Saturday, November 26, 2011

Deliberate practice


1. Thanksgiving movie
Q: The only good Thanksgiving movie?

A: Planes, Trains and Automobiles (rotten)


2. Hugo, the (disappointing) movie
Movie: Hugo
Review: 2 bill-stars (out of 5)... not good

Oh well, he said...
Hugo was a dud. It wasn't just me. The credits rolled, the lights came up, and the bored Saturday night crowd walked out of the theater without any buzz or laughter or even discussion. Like I said, oh well.

3. YAGWOOPS
Yet another global warming oops.
Climate models have overstated the impact of CO2in warming the Earf (as Ty would say). Oops.


Absorb this nonsense, back to back...
"The effect of CO2 on climate is less than previously thought"

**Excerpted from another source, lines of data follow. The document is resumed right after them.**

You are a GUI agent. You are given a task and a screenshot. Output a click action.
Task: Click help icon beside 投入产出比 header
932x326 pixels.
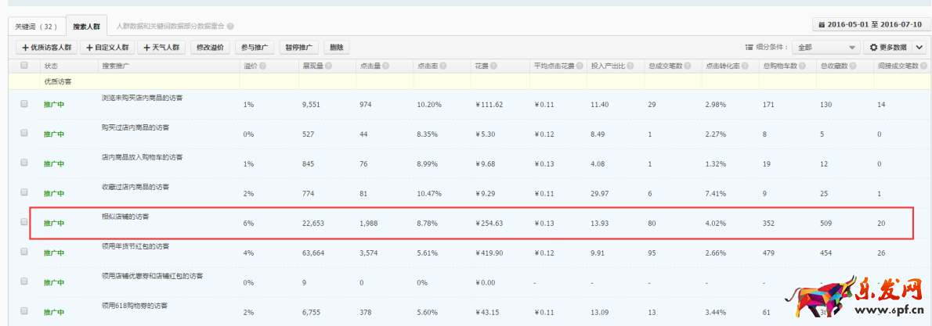tap(629, 66)

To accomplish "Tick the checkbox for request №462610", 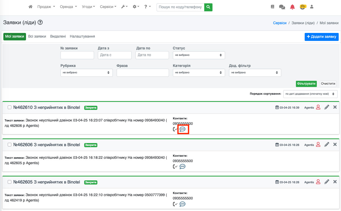I will (10, 108).
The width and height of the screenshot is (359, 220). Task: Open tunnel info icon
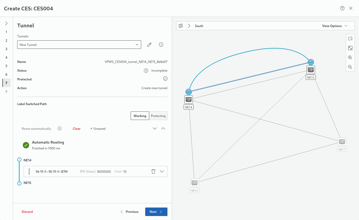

"The authors stress the results do not mean threat from human-induced climate change should be treated any less seriously"

4. Deliberate practice
The Freaks talk about (freaks - Motivation is necessary, but insufficient) learning through what they call, deliberate practice:
  • We must somehow think deeply about the problems and reflect on what did and did not work
  • Deliberate practice requires sustained concentration, and the rewards are subtle and apparent only in the long term.
  • Thus, one needs motivation in order to enter into and sustain the hard work of deliberate practice.
Excellent!

5. One more Ted RIP

QOTD
They print the money. When they print too much, it goes into activities that aren’t economic. When the interest rate is too low, people aren’t careful. Borrowers can pay back in depreciated dollars. They barely need to put any of their own money into a project. If interest rates are 7%, they need to calculate its potential profitability.
- Ted Fortsmann, on the Federal Reserve, big picture post
Is this a fundamental notion? Not a symptom. Cheap dollars have floated around for more than a decade sending our economic system whirring in the wrong direction, uncorrected by market discipline. It certainly sounds good and reasonable. You can apply this principle to the feds as well... cranking out $10 trillion in deficit spending since 2000 on all manner of nonsense.